start TEXT SECTION
This book launch was captured on camera by Martin ... every time I watch it I am moved to tears. Book Launch Video at Newark  The sensitive way that Martin zoomed in on these two veterans' faces gets me every time....you can almost see the memories flashing through their eyes ...

Shortly afterwards we all went outside to await the Battle of Britain Memorial Flight flypast. The unmistakable sound of those Merlin engines were soon within earshot. We huddled together with Dad watching this wonderful spectacle ..... there wasn't a dry eye to be seen.





During the book launch, various eye-witness accounts were read out, and we were reminded of the horrific crash that Dad witnessed. This occurred on 23rd June 1944 during a daytime flying formation exercise, Dad being piloted by Bill Reid. Six Lancasters from 97 Squadron were flying in two V formations of three. Whilst attempting a gentle turn Van Raalte's aircraft sideslipped over Perkins' aircraft and dropped suddenly, removing the entire tail from Perkins' aircraft and smashing the nose of its own, pieces of wreckage narrowly missed Dad's plane. Both planes immediately spun out of control and all of the occupants in both aircraft were killed with the exception of one, Sgt Coman, who managed to bale out. Sadly, he was later posted off the station as LMF (Lack of Moral Fibre) unsurprisingly he had lost his nerve and was unable to fly again.  What a horrific experience for all of these brave men who, just a few hours later the surviving crews were up again on a raid to Limoges. Huge respect to them .... lest we forget.



Dad showing Mitch Reid the wreckage of the tragic training exercise on 23rd June 1944.
This was the first Mitch had heard of it as his Dad never spoke of it ...



Mitch showed us his Dad's poignant last entry in his Log Book after two tours "That's The Lot Boy!"
I was in bits when he showed me this

Whilst looking at the pictures and information about this tragic crash I noted that it had happened over Crowland, near Peterborough, so I suggested that we try to find the crash site on our way home. We drove up and down Cloot Drove but couldn't find it. We stopped and asked several people and knocked on a few doors, but nobody knew anything. Its so very sad that this hasn't been marked in any way. A service was held for the 60th anniversary where a wooden cross was laid, but there appears to be no permanent marker. It will be 70 years next June.....and also the day of my 50th birthday.

On the way home from Crowland I sent out a random tweet that we had tried to find the crash site. This made Di's ears prick up. She replied saying "Did you just say Crowland?" I said yes, why?  To which she replied "OMG .... that's where the propeller to my memorial came from ...." A few gobsmacked tweets followed that I can tell you!
end TEXT SECTION
start EXTRACTED MATERIAL
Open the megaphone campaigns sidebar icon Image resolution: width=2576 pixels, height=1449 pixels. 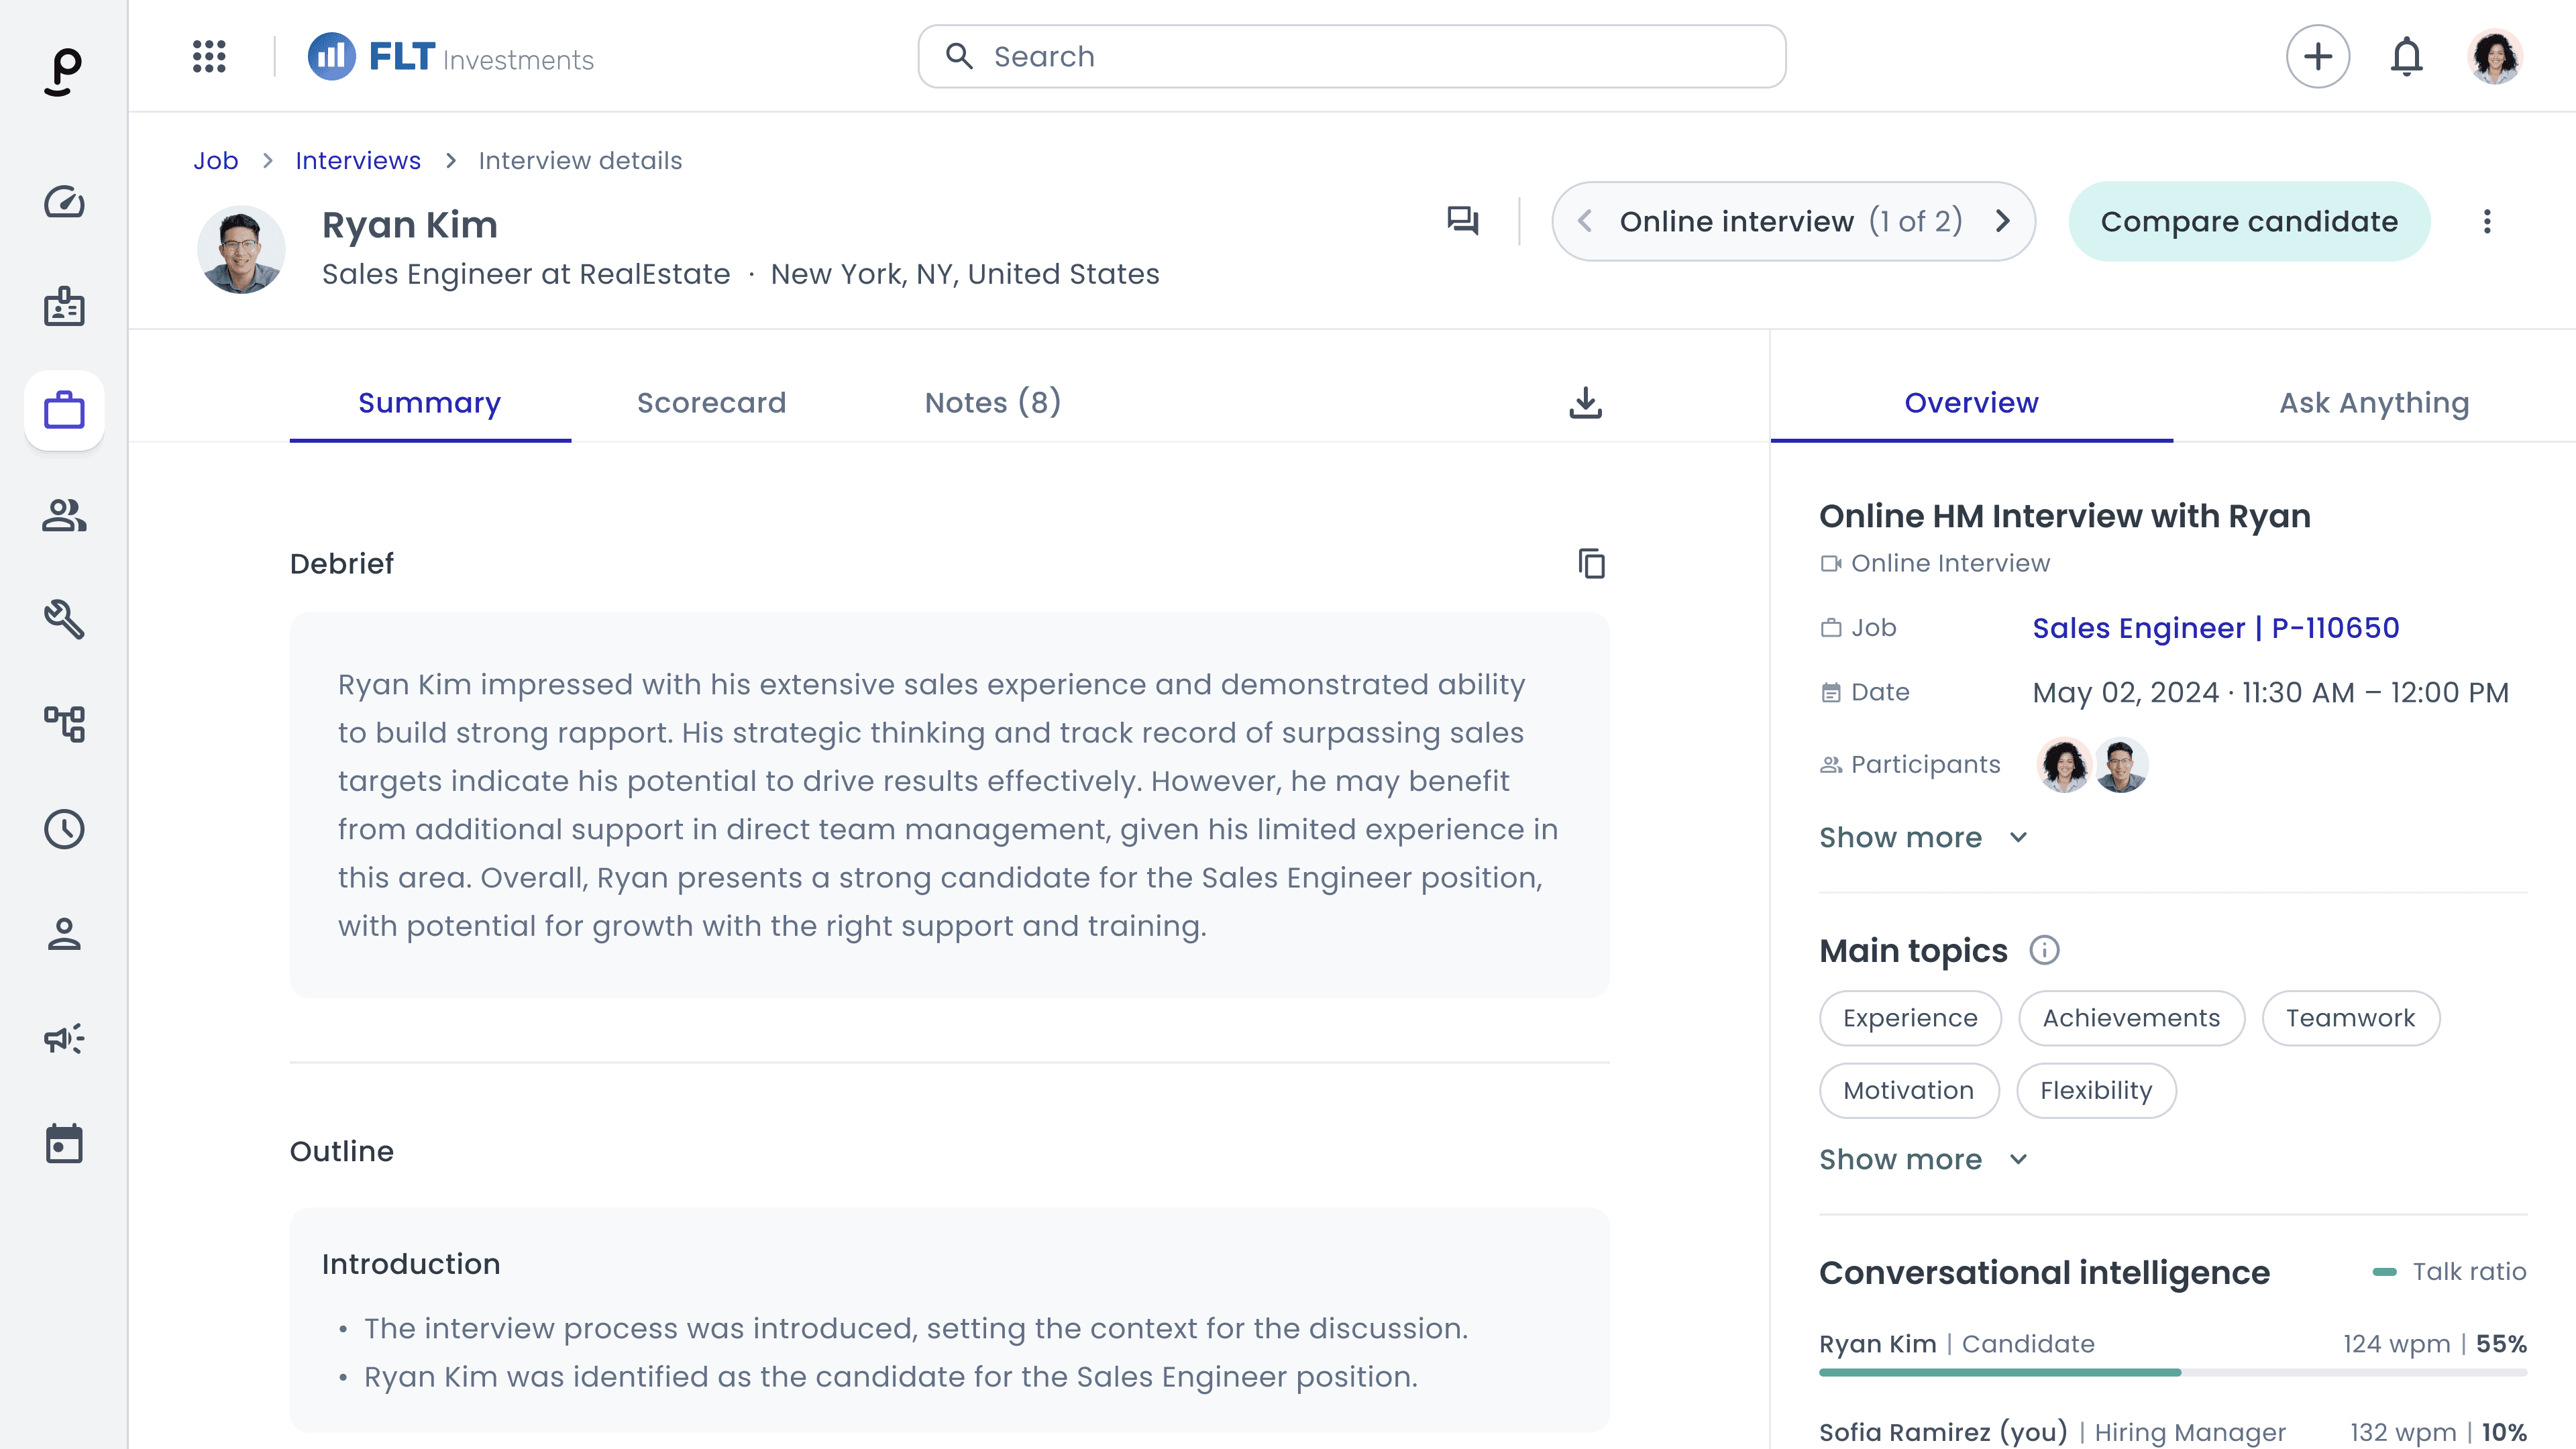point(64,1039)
end EXTRACTED MATERIAL
start EXTRACTED MATERIAL
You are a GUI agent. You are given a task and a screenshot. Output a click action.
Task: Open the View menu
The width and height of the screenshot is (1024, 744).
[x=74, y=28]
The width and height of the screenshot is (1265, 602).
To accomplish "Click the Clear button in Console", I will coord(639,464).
end EXTRACTED MATERIAL
#### TO DO:
From the book launch post, copy word for word the part starting at "This book launch" and ending at "their eyes ...".

#### WRITTEN REPLY:
This book launch was captured on camera by Martin ... every time I watch it I am moved to tears. Book Launch Video at Newark  The sensitive way that Martin zoomed in on these two veterans' faces gets me every time....you can almost see the memories flashing through their eyes ...